New York State law currently puts the onus for disposal of old TV sets, a form of hazardous waste, on TV manufacturers. Through a concurrent ban on curbside residential refuse collectors taking TV sets and computer monitors, somehow the state managed to produce a new, recurring cost for counties — and occasional messes in woods, ditches and other open areas where these old, clunky boxes lay because their owners didn’t know what else to do with them.
New York State Association of Counties is pressing the state legislature for two action items on the e-waste recycling front: Changes in state law to make electronic product manufacturers still more liable for e-waste, and funding for counties and sub units of local government to recoup their costs for managing hazardous e-waste. In 2015, Niagara County taxpayers shelled out $60,000 for this. NYSAC’s approach is half right, at least. Counties, cities and towns should be reimbursed for their spending on behalf of residents to keep everyone complying with the state’s e-waste recycling mandate.
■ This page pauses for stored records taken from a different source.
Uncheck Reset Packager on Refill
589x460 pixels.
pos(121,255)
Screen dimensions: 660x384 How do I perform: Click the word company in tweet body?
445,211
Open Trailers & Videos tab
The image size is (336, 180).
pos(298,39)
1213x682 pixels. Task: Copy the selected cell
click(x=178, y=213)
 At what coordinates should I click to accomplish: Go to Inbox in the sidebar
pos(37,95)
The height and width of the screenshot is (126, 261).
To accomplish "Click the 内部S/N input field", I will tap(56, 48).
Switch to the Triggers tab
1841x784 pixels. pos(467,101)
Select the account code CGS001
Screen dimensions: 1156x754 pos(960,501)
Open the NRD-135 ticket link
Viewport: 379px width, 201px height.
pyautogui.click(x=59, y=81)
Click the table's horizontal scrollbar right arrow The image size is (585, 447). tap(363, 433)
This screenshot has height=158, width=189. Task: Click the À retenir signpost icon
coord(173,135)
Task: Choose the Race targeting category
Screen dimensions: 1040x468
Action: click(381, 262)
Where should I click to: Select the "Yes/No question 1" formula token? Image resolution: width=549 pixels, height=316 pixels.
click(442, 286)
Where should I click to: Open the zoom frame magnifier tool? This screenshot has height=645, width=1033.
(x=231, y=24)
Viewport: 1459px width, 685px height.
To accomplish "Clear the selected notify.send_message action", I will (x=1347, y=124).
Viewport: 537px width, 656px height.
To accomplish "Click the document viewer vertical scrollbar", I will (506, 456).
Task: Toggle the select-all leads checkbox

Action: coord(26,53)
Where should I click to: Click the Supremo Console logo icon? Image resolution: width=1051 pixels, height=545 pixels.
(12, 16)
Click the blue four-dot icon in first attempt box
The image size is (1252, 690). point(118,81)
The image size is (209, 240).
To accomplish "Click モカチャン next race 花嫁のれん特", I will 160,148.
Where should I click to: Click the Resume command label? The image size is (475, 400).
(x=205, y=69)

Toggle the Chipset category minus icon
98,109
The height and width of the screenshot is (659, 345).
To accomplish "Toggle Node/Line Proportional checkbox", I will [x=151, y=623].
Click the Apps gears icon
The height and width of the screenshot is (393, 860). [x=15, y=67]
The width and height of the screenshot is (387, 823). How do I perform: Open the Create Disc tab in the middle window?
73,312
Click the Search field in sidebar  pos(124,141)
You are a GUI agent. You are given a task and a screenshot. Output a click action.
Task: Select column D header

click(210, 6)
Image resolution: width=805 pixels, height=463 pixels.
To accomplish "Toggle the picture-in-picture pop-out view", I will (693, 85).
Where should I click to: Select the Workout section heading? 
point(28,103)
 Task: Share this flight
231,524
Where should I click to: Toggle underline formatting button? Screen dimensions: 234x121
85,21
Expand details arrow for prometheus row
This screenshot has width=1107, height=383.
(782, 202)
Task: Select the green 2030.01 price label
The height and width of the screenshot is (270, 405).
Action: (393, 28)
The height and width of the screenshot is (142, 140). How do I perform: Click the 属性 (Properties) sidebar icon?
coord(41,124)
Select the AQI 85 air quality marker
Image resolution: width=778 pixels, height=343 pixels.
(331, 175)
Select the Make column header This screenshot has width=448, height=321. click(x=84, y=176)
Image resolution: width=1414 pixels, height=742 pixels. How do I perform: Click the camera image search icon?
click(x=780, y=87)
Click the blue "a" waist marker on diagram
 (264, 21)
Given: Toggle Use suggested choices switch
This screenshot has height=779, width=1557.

As for increasing mandates on equipment manufacturers, however, this seems impractical and too much like passing the buck. Existing law has manufacturers on the hook to take back a certain amount of old TV sets, and mostly they’re complying — but thanks to a complicated formula that measures volume of waste versus numbers of sets, the manufacturers aren’t making much of a dent in the mountain. Existing law also requires manufacturers to inform the public how to junk unwanted equipment, and accept comparable discarded products when returned by consumers. Quick question: Who’s actually doing that? Reading the fine print to find an address, boxing up that old TV and having it shipped to Zenith, that is. It’s so much easier to wait for your county or town to call a collection day — or just do some midnight dumping.
Instead of saddling manufacturers with responsibility for e-waste, let us accept that recycling of electronic goods to keep toxic metals out of landfills (and groundwater) is a public good in which every resident has an interest. Therefore, said recycling can be secured appropriately on the state’s / all New Yorkers’ dime. Instead of new regulations — and more bureaucracy to haunt equipment manufacturers — let’s embrace an enforcement model that puts counties in charge of e-waste collection and recycling, and has the state picking up the tab in full.
NYSAC’s latest testimony to the state, this past February, does not calculate the statewide public cost of e-waste disposal. A sampling of counties’ self-reported annual costs shows they’re all over the place, from roughly $30,000 in Cayuga and Madison counties (mean population 75,000 each), to $159,000 in a three-county North Country compact (population 258,000) to $1.2 million in Westchester County (population 973,000). In each case, the tab is driven by the extent of public outreach that a county chooses to make, as well as the deals it is able to strike with e-waste recyclers.